Strata Scratch Problem Sets

Problem sets, exercises, and educational guides for SQL and python. These exercises are specifically tailored for business and marketing analytics students and novices.

Back to the Strata Scratch website
Login to Strata Scratch

Advanced SQL Exercises (with Solutions)

Instructions

Questions

  1. Give back all SAT scores from students whose highschool name does NOT end with ‘HS’

    Tables: sat_scores

    Solution

     SELECT *
     FROM datasets.sat_scores
     WHERE RIGHT(school, 2) <> 'HS'
    
  2. What is the old to young ratio per olympic game? Young are people whose age <= 30, while old are those whose age >= 45.

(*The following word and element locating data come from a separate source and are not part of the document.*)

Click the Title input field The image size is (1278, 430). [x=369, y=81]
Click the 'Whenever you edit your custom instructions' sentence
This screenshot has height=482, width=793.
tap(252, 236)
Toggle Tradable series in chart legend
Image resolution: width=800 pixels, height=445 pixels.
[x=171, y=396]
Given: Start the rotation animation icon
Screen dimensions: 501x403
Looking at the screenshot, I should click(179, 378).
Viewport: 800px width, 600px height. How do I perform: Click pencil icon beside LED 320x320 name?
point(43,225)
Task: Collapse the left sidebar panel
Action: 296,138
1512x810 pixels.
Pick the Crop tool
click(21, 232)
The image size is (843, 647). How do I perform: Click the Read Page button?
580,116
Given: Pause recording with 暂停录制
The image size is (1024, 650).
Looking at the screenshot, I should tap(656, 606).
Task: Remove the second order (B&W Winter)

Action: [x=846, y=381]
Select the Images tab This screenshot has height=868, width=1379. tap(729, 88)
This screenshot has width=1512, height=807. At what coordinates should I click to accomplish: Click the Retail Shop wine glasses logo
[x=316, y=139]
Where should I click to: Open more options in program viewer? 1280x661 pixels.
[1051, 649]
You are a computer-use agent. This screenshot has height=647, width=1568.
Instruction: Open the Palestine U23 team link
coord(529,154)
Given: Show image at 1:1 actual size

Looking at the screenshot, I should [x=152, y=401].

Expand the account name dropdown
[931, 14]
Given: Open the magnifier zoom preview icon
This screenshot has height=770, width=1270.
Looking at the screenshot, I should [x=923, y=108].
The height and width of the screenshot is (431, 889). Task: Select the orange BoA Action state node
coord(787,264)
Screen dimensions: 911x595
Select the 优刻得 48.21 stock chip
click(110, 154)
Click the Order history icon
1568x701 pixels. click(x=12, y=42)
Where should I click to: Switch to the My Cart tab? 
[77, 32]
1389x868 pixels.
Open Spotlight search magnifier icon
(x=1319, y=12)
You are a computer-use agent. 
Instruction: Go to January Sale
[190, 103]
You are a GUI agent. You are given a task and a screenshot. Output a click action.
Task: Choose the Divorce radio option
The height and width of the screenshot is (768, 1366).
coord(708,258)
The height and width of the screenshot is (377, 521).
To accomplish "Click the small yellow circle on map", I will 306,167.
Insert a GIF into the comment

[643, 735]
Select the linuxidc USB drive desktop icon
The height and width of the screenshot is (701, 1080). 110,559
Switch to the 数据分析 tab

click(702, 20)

    Tables: olympics_athletes_events

    Solution:

     SELECT
         games,
        
         total_old :: NUMERIC / total_young AS old_to_young_ratio
     FROM
         (SELECT 
             games, 
                
             SUM(CASE
                 WHEN age <= 25
                 THEN 1
                 ELSE 0
                 END
             ) AS total_young,
                
             SUM(CASE
                 WHEN age >= 45
                 THEN 1
                 ELSE 0
                 END
             ) AS total_old
         FROM datasets.olympics_athletes_events
         GROUP BY games) subquery
    
  3. Which day of the week would it be best to trade in AAPL stock? What about the best day in a month? Find the average opening and closing prices. (Hint: You can use EXTRACT(‘dow’ FROM date) to get the day of week)

    Tables: aapl_historical_stock_price

    Solution:

     SELECT
         EXTRACT("dow" FROM date) AS day_of_week,
         AVG(open) AS avg_open,
         AVG(close) AS avg_close
     FROM datasets.aapl_historical_stock_price
     GROUP BY day_of_week
     ORDER BY day_of_week
    
     SELECT
         EXTRACT("day" FROM date) AS day_of_month,
         AVG(open) AS avg_open,
         AVG(close) AS avg_close
     FROM datasets.aapl_historical_stock_price
     GROUP BY day_of_month
     ORDER BY day_of_month
    
  4. Find all hotels in the Netherlands where guests complain about dirty rooms. (Hint: Search for the word dirty in negative_review)

    Tables: hotel_reviews

    Solution: If STRPOS returns 0 it means it did not find the word in the string so we check for the opposite case.

     SELECT
         *
     FROM datasets.hotel_reviews
     WHERE 
         RIGHT(hotel_address, 11) = 'Netherlands' AND 
         STRPOS(negative_review, 'dirty') <> 0
    
  5. Using a self join on the titanic dataset find the average absolute fare difference between age groups which are in same pclass and which are comprised of non-survivors. Assume that two passengers are in the same age group if their ages are less than 5 years apart.

    Tables: titanic

    Solution: Like in the guide we first check to see that we do not compare a passenger againts itself. We also check that they have equal pclass are in the same age group and they did not survive. After all this we perform a group over titanic1.name and calculate the statistic we are interested in.

    SELECT
        titanic1.name AS name1,
        AVG(ABS(titanic1.fare - titanic2.fare)) AS avg_fare
    FROM 
        datasets.titanic titanic1,
        datasets.titanic titanic2
    WHERE
        titanic1.passengerid <> titanic2.passengerid AND
        titanic1.pclass = titanic2.pclass AND
        ABS(titanic1.age - titanic2.age) <= 5 AND
        titanic1.survived = 0 AND 
        titanic2.survived = 0
    GROUP BY name1
    
  6. Fix the review_date in the hotel_reviews dataset to be of proper YYYY-MM-DD format. (Hint: You should be versatile and liberal in your slicing of the date format, type conversion and whatever it takes)

    Tables: hotel_reviews

    Solution:

    Run the query first to see the output.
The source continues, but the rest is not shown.